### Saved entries
=== Begin Enclosure ===
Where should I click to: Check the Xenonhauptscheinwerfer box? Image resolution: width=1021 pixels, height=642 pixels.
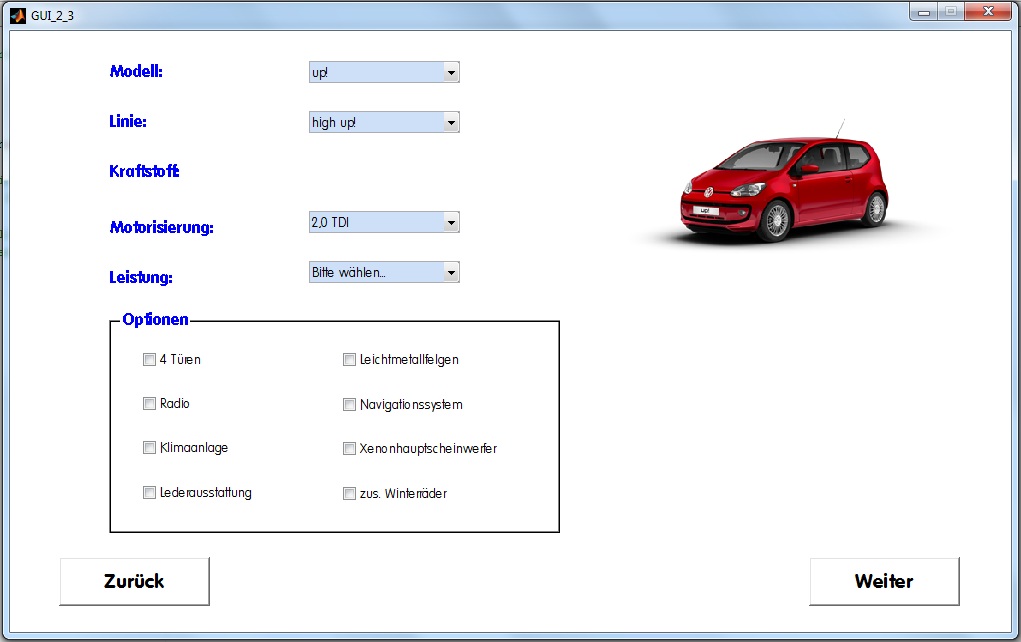(350, 449)
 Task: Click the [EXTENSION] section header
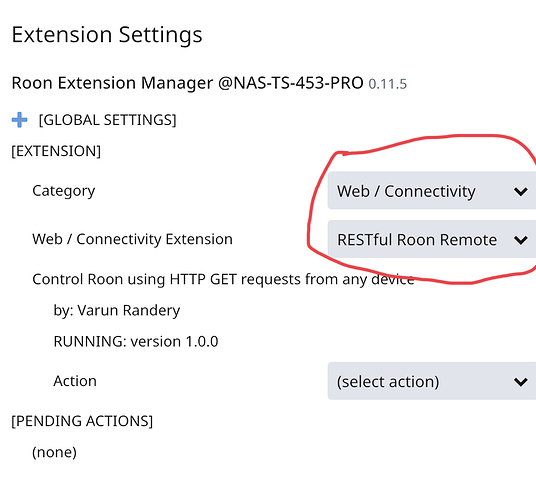point(56,151)
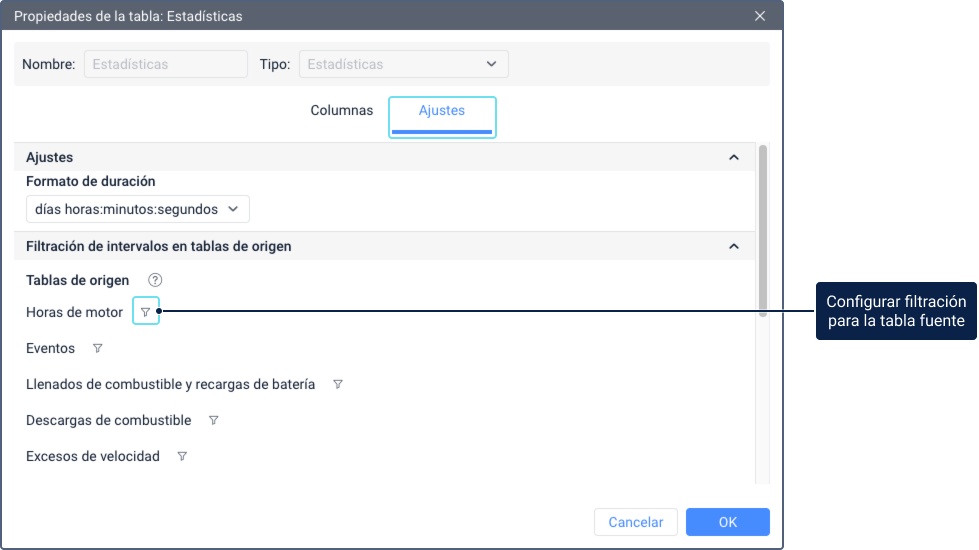Open filter settings for Eventos
Screen dimensions: 979x550
[97, 349]
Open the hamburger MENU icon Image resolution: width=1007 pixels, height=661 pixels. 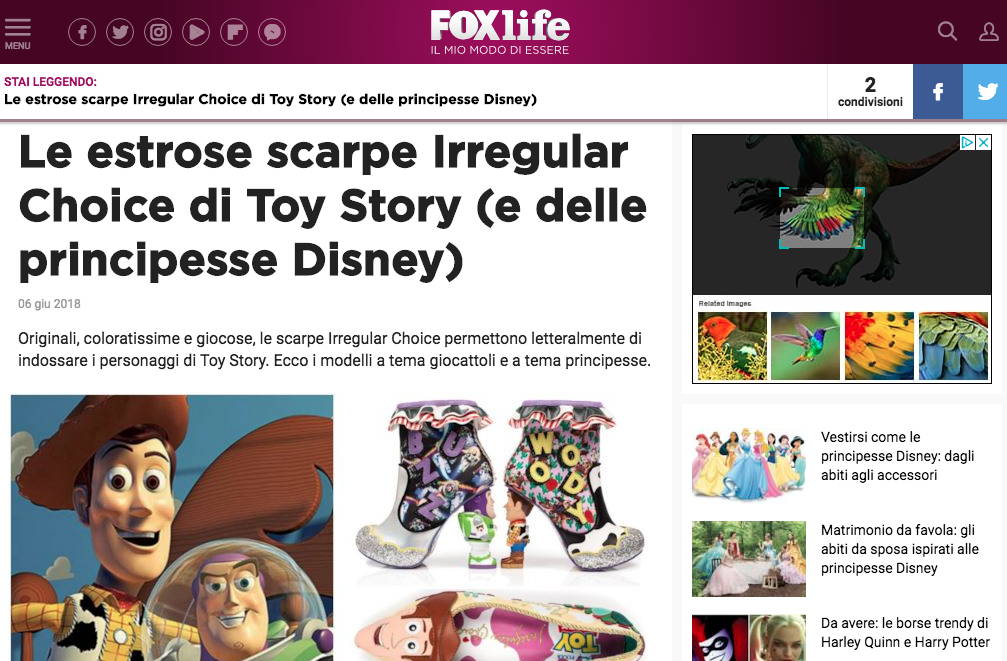17,34
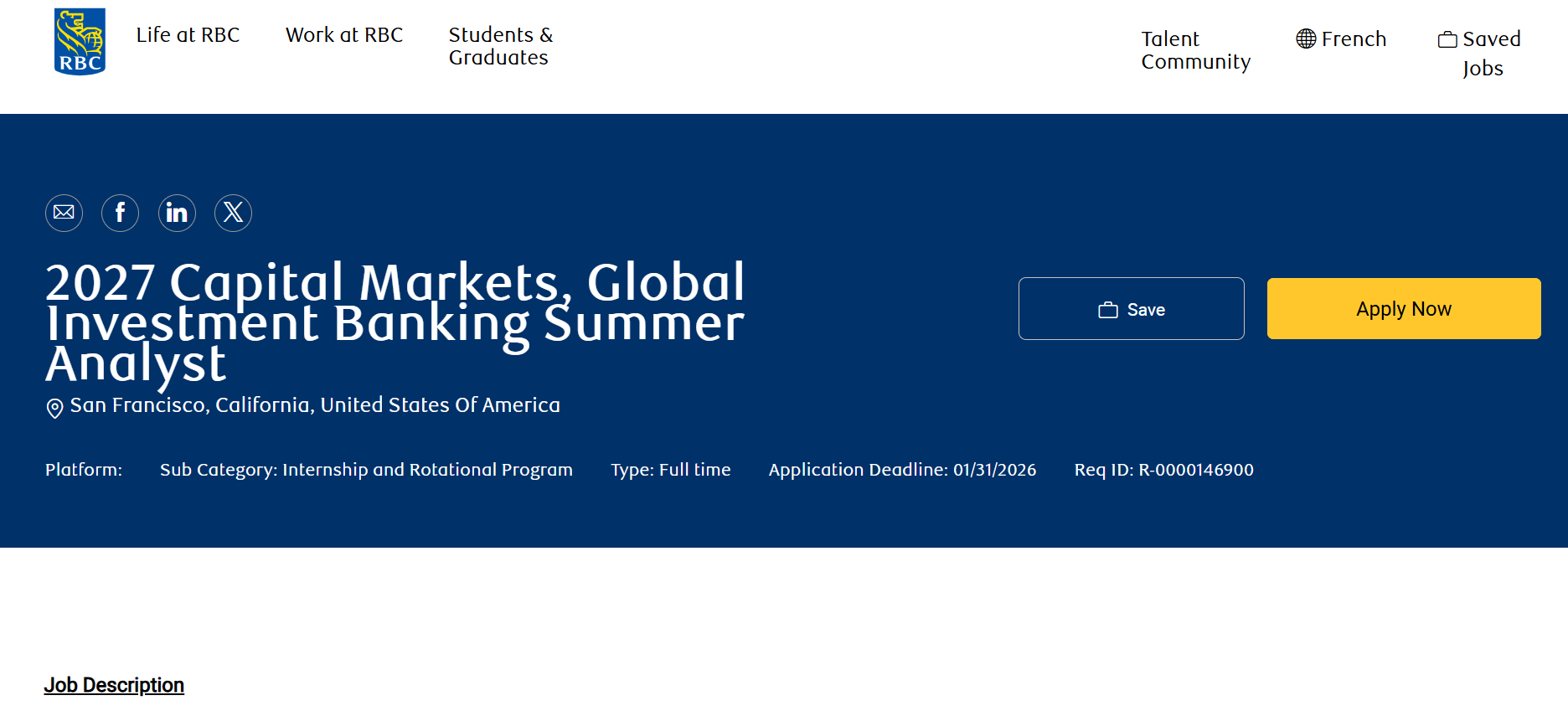Click the Application Deadline 01/31/2026 text
Image resolution: width=1568 pixels, height=716 pixels.
[902, 470]
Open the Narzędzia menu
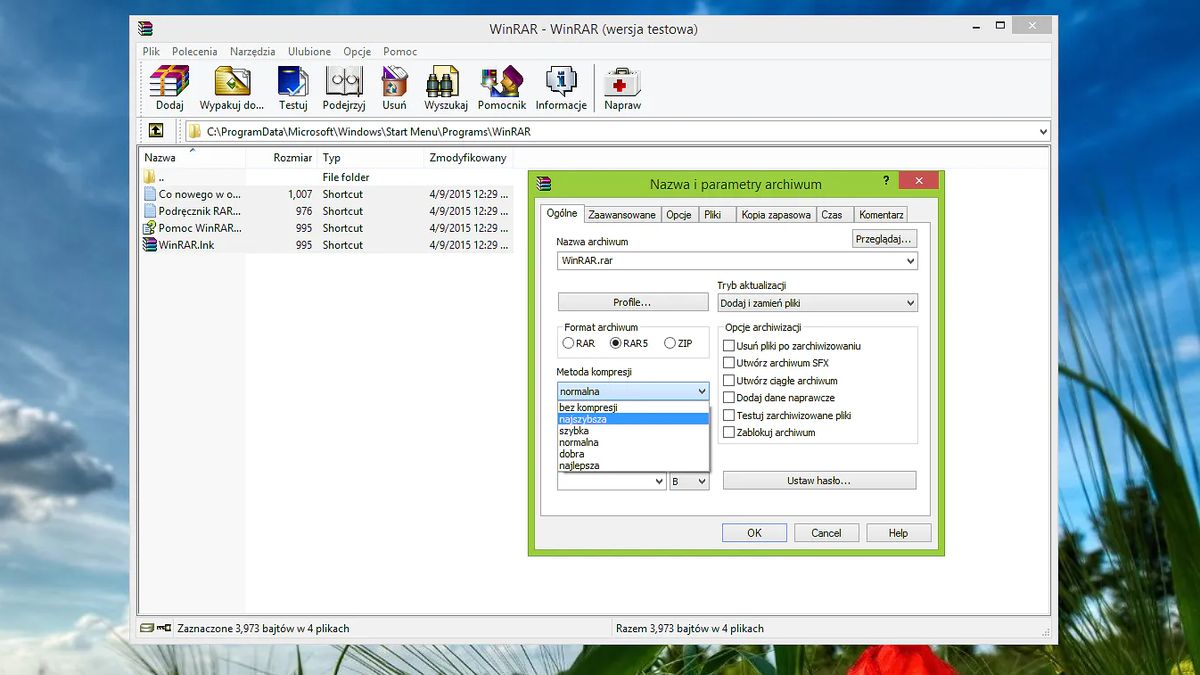This screenshot has height=675, width=1200. [x=252, y=51]
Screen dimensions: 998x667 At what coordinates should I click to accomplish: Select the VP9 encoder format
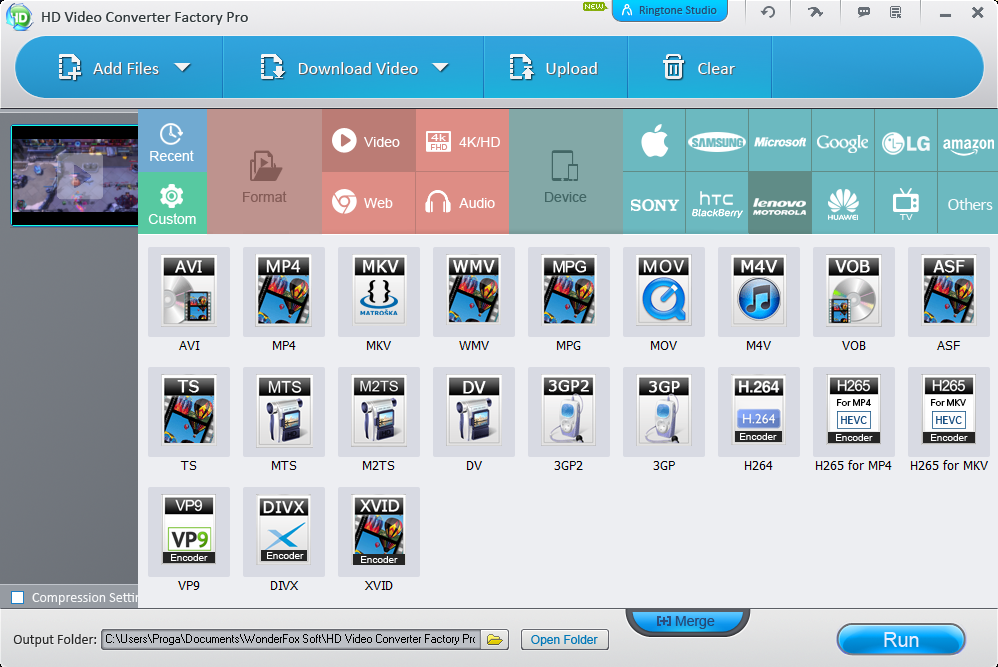pyautogui.click(x=189, y=531)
=== End Enclosure ===
### Task objective
Leaving out the pictures, restate word for word the lines above from the one containing "Open the Narzędzia menu" through the end of the records, both ends included.

### Task result
Open the Narzędzia menu
This screenshot has height=675, width=1200. [x=252, y=51]
Screen dimensions: 998x667 At what coordinates should I click to accomplish: Select the VP9 encoder format
pyautogui.click(x=189, y=531)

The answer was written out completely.